# READING TEXT:
►

Friday, 20 July 2012

My Dad & I

 "You've kept track of my every toss and turn through the sleepless nights,each tear entered in Your ledger,each ache written in your book."(Psalm 56:8, MSG)


Its 2pm and I am unsure of what to do next. The remainder of the day stares at me mockingly, waiting for an answer to fill the void of my existence till I can close my eyes in the late evening hours. What to do?

I have been at the crisis unit this morning, feeling rather miserable I sulked off alone to read and then was given a reflexology treatment at the crisis house as they had free appointments on offer. Usually this would put me in a good  mood but today I just feel a sea of emptiness and my boat is lost somewhere whipping it up in the stormy waves. What I would give for Jesus to walk over to my boat and stop the storm........

I think the really frustrating part is that I have so many goals I want to achieve in life but honestly for all the lists I write, I never really seem to be making any actual progress. I flutter aimlessly from one hour to the next, not exactly making the most of the beauty of life that I have been given. I am well read and insightful enough to appreciate and honour the value of time, of life passing through my fingers but I am powerless to clutch on and make something of it. I am just a ball of frustration, waiting expectantly for an answer to come and save me from this never-ending maze of misery. The day stretches out before me, waiting to be filled with something exciting, productive or at the very least non sabotaging. My cravings for a spliff are stronger than ever, a desperate reach for some much needed peace which normal reality simply cannot offer. I imagine that I will spend the rest of the day stoned, trying to absorb slowly the gravity of the situation I yet again find myself in.

◄

# WORK REQUEST A:
In the blog entry about an afternoon of emptiness, what treatment was the writer given at the crisis house?
# WORK REQUEST B:
Sum up the blog entry about an afternoon of emptiness in two sentences.
# WORK REQUEST C:
Write a continuation of the blog entry about an afternoon of emptiness, picking up after its final sentence.
The material after this is not needed.

# SUPPLIED DATA:
►

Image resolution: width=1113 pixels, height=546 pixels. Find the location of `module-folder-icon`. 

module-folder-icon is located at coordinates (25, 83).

◄

# ANSWER A:
A reflexology treatment, offered as a free appointment.

# ANSWER B:
At 2pm, after a morning at the crisis unit and a reflexology treatment that failed to lift the mood, the writer faces the rest of the day feeling empty and unsure what to do. The writer is frustrated at having many goals but making no progress, craves a spliff for some peace, and expects to spend the rest of the day stoned.

# ANSWER C:
On the positive side, yes there really is one, my dad came over last night after I had my recovery meeting with my mum and the ladies from the recovery group. It was such a refreshing group as well, a chance to meet with other people who were also suffering the addiction disease and the love I felt in that room was intense. I told them about God saving me and they all showed an interest in coming to the next gathering, so I feel proud to be shepherding Gods lost sheep in the right direction. I think this is really going to be a beneficial weekly meeting for me and can only hope it aids my recovery. So, afterwards my dad came over mine with a lovely chicken dinner and we spent some real quality time together. I actually took my mums advice on board to listen more and I'm so glad I did. My dad is like a fountain of knowledge and after years of being so opinionated, I had forgotten just how wonderful his advice could be. He talked honestly and helpfully about my situation and what I could do to make progress and he gave me so much great advice to take forward over the following weeks. My heart burst with love and pride, I am so lucky God blessed me with a family as wonderful as mine. I am truly grateful beyond words, for this gift of immense love and support. It was a real quality bonding time and one I hope we can do more often.

So as for today, I am meeting with my weed dealer later this evening to stock up and aside from that I would like to get some exercise done and do some reading of the addiction book I borrowed from the recovery group. I guess the rest will just have to fall into place....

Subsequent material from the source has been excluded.